I might have slapped him. He drew back, jumped up, froze for a moment, then walked around the room. When he came back, he said, “Why’d she do that?”

“Multiple reasons. Rislyakov was blackmailing her. He knew who she was, who she’d become. He horned in on a scheme she was running and was taking fifty percent not to tell Lachko. Then he got greedy and wanted a hundred thousand dollars, cash. I delivered the money to his people, and they led me to him. She had her husband’s driver follow me. I led him to Greene Street.”

He sat down again and rubbed his face. “What kind of scheme?”

“I don’t know, but I’m betting it’s connected to your two corpses. Rislyakov hacked his way into her computer several months ago. He removed a big file, without her knowing. He also learned enough to get close to her daughter—another way to keep tabs on Polina.”

“The auburn-haired girl?”

“That’s right. Her name’s Eva.”

That brought his head around, a funny look in his eye. “But you don’t know what he stole?”

“No. Only that she panicked when she found out.”

“How do you come to have all this information, if you don’t mind my asking?”

“I had twenty-four hours with Rislyakov’s laptop, remember?”

“The one you gave Barsukov?”

“Yes. After I copied its hard drive and made a few programming modifications. Rislyakov put a keyboarding bug on Polina’s computer. I put one on his.”

He grinned. “You can see everything he does.”

“Cheka habits die hard.”

I poured a little more vodka and offered him the bottle. He shook his head. “Listen to this again,” he said. He pushed some keys on his computer, and the tape started.
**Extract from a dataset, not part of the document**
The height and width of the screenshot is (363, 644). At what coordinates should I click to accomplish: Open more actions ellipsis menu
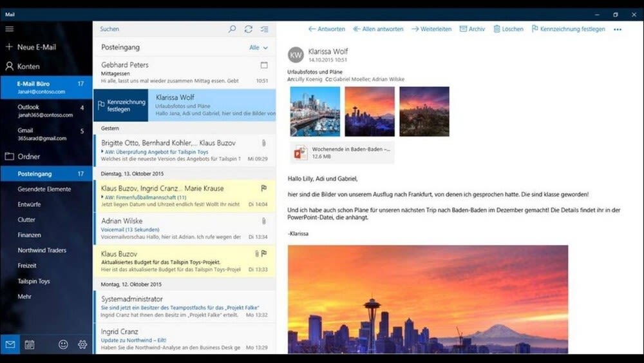pos(618,30)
Kosokov’s voice. “National outrage? Russia today? Hah! Don’t make me laugh. Neither of us will live to see it, in any event. Like I said, you made your deal. Good luck to you. I’m taking my evidence with me. My life insurance policy.”

The door crashing open. Polina saying, “Tolik, I came as soon as I could. What the hell is going on? What are you doing here?”

Petrovin stopped the computer. “Kosokov says he’s taking his evidence with him—his life insurance policy. Suppose that’s the records of his bank, all the Cheka’s transactions.”

“Okay, I’ll suppose. But he’s dead.”

“She’s not. Suppose that’s what she had on her computer. Suppose that’s what Rislyakov stole.”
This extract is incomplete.